Anche l’assessore comunale Andrea Stafisso e l’amministratore dell’Adisu, Giacomo Leonelli, hanno ribadito vicinanza e sostegno agli studenti, evidenziando come il progetto coniughi il diritto allo studio con l’attenzione alle questioni internazionali più complesse.

Il progetto Iupals, coordinato dalla Crui, mette a disposizione borse di studio per giovani residenti nei territori palestinesi, consentendo loro l’iscrizione a corsi di studio nelle università italiane per l’anno accademico 2025/2026. L’iniziativa è condivisa con il ministero degli Affari esteri e della Cooperazione internazionale, il ministero dell’Università e della Ricerca e il consolato generale d’Italia a Gerusalemme, e si avvale della collaborazione delle scuole di Terrasanta e della Fondazione Giovanni Paolo II come partner locali.

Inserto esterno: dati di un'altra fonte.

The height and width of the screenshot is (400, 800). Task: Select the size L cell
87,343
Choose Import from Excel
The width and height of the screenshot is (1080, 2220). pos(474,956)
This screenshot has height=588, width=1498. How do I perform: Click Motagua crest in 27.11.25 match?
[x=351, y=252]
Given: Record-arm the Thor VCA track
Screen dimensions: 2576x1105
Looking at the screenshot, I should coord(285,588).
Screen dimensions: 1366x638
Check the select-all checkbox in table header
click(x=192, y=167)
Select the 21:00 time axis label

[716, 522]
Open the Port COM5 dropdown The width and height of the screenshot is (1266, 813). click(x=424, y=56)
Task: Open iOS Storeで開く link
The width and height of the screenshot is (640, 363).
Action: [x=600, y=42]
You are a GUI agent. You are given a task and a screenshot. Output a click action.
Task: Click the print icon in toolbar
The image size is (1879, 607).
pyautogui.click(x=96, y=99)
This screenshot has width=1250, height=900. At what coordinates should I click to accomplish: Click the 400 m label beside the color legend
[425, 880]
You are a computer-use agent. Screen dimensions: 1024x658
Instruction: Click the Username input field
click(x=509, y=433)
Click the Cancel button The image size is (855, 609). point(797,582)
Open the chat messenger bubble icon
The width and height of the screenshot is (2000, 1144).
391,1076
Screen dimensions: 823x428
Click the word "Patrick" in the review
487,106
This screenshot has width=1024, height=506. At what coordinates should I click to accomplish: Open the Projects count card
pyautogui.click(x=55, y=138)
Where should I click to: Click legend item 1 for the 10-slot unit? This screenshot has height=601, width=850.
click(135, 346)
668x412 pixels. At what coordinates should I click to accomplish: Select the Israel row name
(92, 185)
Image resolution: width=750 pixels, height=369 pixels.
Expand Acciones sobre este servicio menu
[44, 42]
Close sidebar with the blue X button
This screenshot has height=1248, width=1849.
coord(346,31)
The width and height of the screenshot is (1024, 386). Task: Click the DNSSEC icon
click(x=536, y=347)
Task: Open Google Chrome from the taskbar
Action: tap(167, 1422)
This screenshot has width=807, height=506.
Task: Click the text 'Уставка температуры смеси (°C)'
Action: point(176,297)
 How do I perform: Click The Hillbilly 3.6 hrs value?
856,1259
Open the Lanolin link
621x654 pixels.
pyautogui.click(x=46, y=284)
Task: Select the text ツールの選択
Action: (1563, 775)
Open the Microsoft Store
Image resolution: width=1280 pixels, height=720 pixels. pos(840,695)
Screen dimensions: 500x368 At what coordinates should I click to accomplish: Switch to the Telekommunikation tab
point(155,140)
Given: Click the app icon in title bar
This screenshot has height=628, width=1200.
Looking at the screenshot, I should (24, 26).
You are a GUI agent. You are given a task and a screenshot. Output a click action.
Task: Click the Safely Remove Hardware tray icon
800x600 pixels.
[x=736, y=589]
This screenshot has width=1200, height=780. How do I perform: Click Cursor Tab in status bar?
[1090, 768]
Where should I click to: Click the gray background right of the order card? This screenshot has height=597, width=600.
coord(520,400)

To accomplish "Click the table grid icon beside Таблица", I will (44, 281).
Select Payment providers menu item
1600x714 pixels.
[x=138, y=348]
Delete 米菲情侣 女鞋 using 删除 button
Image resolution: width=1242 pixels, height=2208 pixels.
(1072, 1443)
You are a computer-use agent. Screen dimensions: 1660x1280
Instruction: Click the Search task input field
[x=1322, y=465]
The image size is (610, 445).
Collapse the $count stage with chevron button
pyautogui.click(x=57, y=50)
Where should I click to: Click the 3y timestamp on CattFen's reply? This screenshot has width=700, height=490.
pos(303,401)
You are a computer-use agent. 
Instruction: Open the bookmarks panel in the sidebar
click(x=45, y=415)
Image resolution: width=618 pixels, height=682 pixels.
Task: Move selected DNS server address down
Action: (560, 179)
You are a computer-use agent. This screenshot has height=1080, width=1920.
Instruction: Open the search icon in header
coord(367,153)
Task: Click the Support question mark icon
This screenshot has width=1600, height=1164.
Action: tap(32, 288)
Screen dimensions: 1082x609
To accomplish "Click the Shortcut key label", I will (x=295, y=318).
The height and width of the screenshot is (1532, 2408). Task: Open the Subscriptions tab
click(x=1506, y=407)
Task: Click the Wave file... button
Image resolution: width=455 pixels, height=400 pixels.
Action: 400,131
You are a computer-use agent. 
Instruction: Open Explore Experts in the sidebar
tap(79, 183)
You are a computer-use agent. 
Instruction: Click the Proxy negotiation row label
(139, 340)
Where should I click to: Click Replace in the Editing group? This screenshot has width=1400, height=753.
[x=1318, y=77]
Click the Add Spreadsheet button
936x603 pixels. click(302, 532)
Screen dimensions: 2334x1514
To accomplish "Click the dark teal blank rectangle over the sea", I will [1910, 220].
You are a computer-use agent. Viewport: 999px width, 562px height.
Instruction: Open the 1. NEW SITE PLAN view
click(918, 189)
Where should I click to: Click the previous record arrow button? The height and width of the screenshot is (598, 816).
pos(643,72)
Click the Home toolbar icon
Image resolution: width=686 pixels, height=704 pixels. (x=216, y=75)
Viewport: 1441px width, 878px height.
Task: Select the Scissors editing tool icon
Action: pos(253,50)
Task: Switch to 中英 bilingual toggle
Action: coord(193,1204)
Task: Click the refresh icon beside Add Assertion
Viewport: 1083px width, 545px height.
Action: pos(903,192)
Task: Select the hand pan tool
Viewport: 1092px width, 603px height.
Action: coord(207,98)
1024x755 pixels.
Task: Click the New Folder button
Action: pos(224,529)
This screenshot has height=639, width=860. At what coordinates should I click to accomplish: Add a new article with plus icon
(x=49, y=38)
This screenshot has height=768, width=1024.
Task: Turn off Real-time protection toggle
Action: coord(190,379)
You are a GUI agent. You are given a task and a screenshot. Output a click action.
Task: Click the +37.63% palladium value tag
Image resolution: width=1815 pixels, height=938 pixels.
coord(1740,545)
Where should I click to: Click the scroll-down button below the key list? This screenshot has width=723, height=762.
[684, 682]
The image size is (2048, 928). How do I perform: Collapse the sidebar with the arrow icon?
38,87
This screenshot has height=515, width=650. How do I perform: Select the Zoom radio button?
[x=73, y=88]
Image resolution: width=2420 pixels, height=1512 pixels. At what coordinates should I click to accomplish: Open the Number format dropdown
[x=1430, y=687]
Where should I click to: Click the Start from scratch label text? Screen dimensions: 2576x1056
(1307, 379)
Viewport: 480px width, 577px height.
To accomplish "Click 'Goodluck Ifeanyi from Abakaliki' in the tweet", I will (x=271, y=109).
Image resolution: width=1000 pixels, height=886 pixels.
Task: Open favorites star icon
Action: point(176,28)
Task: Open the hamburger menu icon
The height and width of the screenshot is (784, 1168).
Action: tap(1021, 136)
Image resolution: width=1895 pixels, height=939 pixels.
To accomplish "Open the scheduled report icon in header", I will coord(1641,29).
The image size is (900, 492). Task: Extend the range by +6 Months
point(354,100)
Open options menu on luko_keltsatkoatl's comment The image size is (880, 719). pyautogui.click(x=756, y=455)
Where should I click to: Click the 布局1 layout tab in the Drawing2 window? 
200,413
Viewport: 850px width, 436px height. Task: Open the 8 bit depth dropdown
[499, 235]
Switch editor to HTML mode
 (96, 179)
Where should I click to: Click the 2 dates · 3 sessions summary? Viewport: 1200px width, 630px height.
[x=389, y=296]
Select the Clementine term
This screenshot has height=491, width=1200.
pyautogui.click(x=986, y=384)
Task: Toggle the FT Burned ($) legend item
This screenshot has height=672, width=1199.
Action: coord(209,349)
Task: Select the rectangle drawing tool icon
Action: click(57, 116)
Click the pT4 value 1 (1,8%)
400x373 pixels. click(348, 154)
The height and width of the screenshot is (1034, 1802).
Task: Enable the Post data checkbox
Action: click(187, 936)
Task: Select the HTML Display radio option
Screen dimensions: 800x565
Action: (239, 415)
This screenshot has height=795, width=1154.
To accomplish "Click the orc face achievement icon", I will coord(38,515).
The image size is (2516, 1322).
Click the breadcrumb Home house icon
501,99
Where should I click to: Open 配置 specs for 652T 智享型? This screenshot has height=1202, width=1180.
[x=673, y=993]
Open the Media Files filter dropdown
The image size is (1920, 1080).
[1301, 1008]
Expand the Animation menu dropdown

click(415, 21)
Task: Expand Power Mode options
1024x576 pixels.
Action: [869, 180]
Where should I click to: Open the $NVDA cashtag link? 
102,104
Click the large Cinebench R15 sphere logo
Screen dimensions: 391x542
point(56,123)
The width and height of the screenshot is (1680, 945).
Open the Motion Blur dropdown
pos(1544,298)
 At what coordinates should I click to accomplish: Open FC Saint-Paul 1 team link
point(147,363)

Contemporaneamente a Palazzo Gallenga, sede dell’Università per Stranieri, è stata accolta Toqa Abukryyem, una delle studentesse palestinesi vincitrice della borsa di studio. E’ stata accompagnata dal personale dell’ateneo nella sua nuova residenza perugina. All’accoglienza ufficiale hanno partecipato il rettore Valerio De Cesaris e il direttore generale Luigi Botteghi, che hanno sottolineato l’impegno dell’Università nella promozione di un’educazione aperta e solidale. Nei prossimi giorni la studentessa inizierà il corso di laurea triennale in Lingua e cultura italiana nel mondo digitale (Licimod), dopo un periodo intensivo di lingua italiana.

Toqa e l’altra studentessa palestinese selezionata hanno già frequentato un corso propedeutico online. Il progetto Iupals prevede circa 140 borse di studio e mira a sostenere il diritto allo studio, la mobilità internazionale e la cooperazione accademica tra Italia e Palestina.